LA LÉGENDE DE MONT MARTRE

Jules Bonnot et sa bande Texte de Dominique Depond

Ce 21 décembre 1911, deux hommes armés braquent la succursale de la Société Générale de la rue Ordener, dans le XVIIIe arrondissement, à deux pas de Montmartre. Ils s’enfuient en auto. C’est la première fois que des malfrats utilisent une voiture volée, pour dévaliser un établissement bancaire. Jules Joseph Bonnot, né en 1876 dans le Doubs, était un précurseur ! Jacques Mesrine aurait pu être son émule. La bande à Bonnot vient d’entrer dans la légende, une légende où se mêlent grand banditisme et anarchisme. Jules Bonnot, le détrousseur des riches qui devait devenir ennemi public n°1 et mourir sous les balles de la police était un militant pur et dur.
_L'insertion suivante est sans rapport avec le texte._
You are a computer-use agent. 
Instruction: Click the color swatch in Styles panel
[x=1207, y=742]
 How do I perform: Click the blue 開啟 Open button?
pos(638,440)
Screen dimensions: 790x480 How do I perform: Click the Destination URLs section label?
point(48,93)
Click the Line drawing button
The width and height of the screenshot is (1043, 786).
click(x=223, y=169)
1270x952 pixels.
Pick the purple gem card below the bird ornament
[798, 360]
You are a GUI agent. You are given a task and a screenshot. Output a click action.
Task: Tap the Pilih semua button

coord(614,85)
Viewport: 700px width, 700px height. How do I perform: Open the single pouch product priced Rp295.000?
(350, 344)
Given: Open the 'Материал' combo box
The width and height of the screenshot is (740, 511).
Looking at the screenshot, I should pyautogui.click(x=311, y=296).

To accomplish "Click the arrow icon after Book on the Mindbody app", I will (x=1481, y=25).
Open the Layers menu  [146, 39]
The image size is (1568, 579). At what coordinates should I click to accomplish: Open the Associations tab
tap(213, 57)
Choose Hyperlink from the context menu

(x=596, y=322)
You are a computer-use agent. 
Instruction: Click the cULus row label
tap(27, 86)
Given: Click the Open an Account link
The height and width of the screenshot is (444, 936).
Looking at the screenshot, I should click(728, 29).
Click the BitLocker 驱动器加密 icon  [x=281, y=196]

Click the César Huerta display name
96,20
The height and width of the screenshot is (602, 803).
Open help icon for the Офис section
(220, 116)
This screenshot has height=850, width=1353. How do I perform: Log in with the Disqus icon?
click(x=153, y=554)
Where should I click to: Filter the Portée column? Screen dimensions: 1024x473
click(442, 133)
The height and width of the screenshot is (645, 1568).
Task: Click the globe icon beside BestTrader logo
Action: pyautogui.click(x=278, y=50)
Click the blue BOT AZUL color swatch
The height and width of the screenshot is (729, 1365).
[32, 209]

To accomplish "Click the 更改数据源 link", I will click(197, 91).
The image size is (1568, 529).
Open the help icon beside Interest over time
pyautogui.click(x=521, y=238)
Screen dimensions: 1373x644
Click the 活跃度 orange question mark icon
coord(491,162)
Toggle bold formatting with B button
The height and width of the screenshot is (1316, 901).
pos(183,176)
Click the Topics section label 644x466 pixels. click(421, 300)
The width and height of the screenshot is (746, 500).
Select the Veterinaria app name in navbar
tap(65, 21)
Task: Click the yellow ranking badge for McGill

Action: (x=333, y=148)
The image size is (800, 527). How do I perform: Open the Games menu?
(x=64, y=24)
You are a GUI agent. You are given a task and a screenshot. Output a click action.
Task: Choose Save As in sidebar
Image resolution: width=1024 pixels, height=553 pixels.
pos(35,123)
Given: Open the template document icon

Le début du siécle, juste avant la grande guerre qui va faucher des millions de jeunes gens, avait vu fleurir cette espéce de révoltés qui ne voulaient « ni Dieu, ni maïtre ». Leur vie ne valant rien à leurs yeux, ils n’hésitaient pas à tuer, multipliant attentats et assassinats. Voulant embraser le monde, comme s’ils avaient pressenti la boucherie à venir.